I should take time here to explain the most basic fundamental structure of Ayurvedic Medicine.  I stole this explanation from another travel blog because I’m excited to get to my mid-afternoon nap:

If yoga is the path to develop the mind and spirit, Ayurveda is the way to keep the body healthy so that each person could focus their energy on their higher purpose in life (dharma). Ayurveda offers a way for each person to balance their body, mind and spirit and tune it to the rhythms of the natural world.

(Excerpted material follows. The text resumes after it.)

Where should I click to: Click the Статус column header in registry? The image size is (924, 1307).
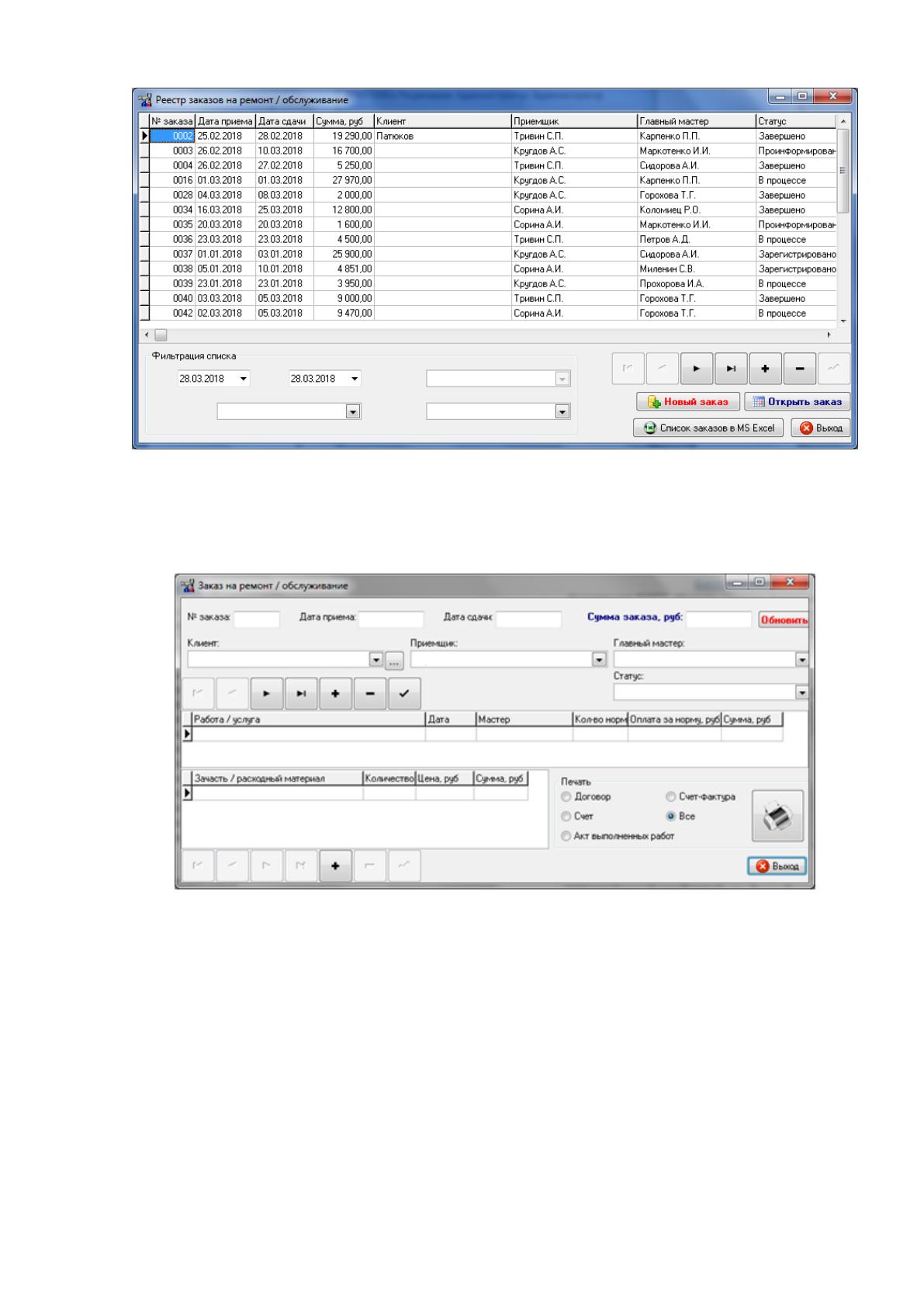point(795,122)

There are several tools or lenses that Ayurveda uses to both diagnose and treat each person. According to Ayurveda, our bodies, just like the earth, are composed of five basic elements: space, air, fire, water, and earth. When they say that, however, they do not mean these words in the limited sort of logs in a blazing pile, water in a riverbed way, but instead with a more expansive meaning. When they speak of air, they mean more the quality of air, such as movement, drying and separating things. When they speak of fire, they mean heat, metabolic processes, transformation. And when they speak of water, they mean lubrication and mediums.

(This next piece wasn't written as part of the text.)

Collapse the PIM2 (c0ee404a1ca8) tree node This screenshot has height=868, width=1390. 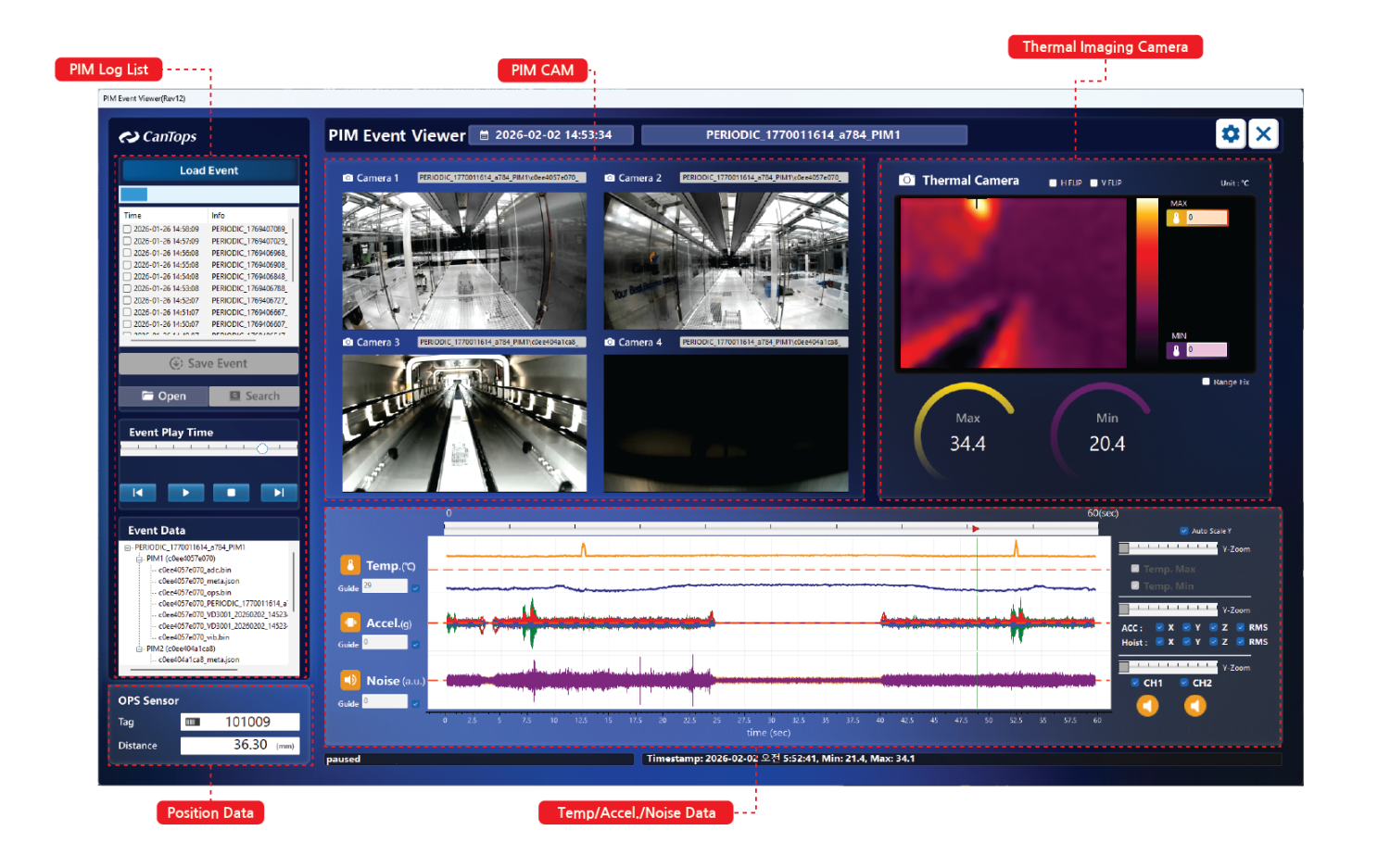pos(140,648)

Based on these five elements, the sages outlined the above three processes of the human body: movement, transformation and lubrication/medium. They called these processes “doshas” and named them: Vata (movement), Pitta (transformation) and Kapha (lubrication). The primary reason for this organization, beyond its veracity, was its ease in translating into diagnosis and treatment. For example, its very easy to see when pitta (the fire of transformation) is out of balance. Reddened skin, hyperacidity, heartburn, ulcers, skin rashes, constant overheating, very active and emotional mind are all signs of this condition. It is also very simple to treat: cool the body down both on the inside and the outside. I am walking a tricky balance here by presenting the simplicity of this medicinal art, as this approach is backed up by thousands of tomes on different herbs, procedures and treatments, so don’t let this simple overlay fool you. The art of balancing the human body’s processes is an incredibly specific undertaking that requires a constant dialogue between doctor and client, dedicated aherence to medical regimens and an expansive knowledge of all things relevant (and the drinking of brutally horrible tasting medicines).
Anyway, now that most of the work has been done by this talented other-blog-writer, I shall continue my little story.  Dr. Subhash explains my recycling, anxious, condemning thoughts are due partially to a physical imbalance.  Also, my chronic, legendary tiredness that everyone, from boyfriends to roommates, comment upon.  The tiredness is a Kapha imbalance.  Both the tiredness and the recycling thoughts are connected to my (always blocked) sinuses.  So I spend hours a day having toxin-removing sesame oil rubbed on my body, having drops administered in my nose, inhaling burning turmeric and drinking brutally horrible tasting medicines.
In case you were wondering how I am spending my times these days.
But even more than experiencing the physical treatments of Ayurveda, I am experiencing a shift internally.  A few more kind words, here and there, pop up in my thoughts.  “Relax.  Enjoy,” they have lately been known to whisper.  There is a reason Ayurveda and Yoga go hand in hand.  This lesson I’ve been learning here – to allow myself time to receive and not strive, is the whole point of my winter journey, in essence.
What do you need to allow in your life?  It can feel foreign, strange, lazy, crazy, at first.  But take the first step forward and see how immediately (almost) the blessings arrive!